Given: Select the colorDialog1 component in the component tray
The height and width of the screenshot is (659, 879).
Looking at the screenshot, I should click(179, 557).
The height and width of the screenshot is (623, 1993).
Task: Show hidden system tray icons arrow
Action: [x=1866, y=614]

§ **Task requirements**: Pull every line of the material above and reproduce it word for word, in the same order.

§ **Expected answer**:
Given: Select the colorDialog1 component in the component tray
The height and width of the screenshot is (659, 879).
Looking at the screenshot, I should click(179, 557).
The height and width of the screenshot is (623, 1993).
Task: Show hidden system tray icons arrow
Action: [x=1866, y=614]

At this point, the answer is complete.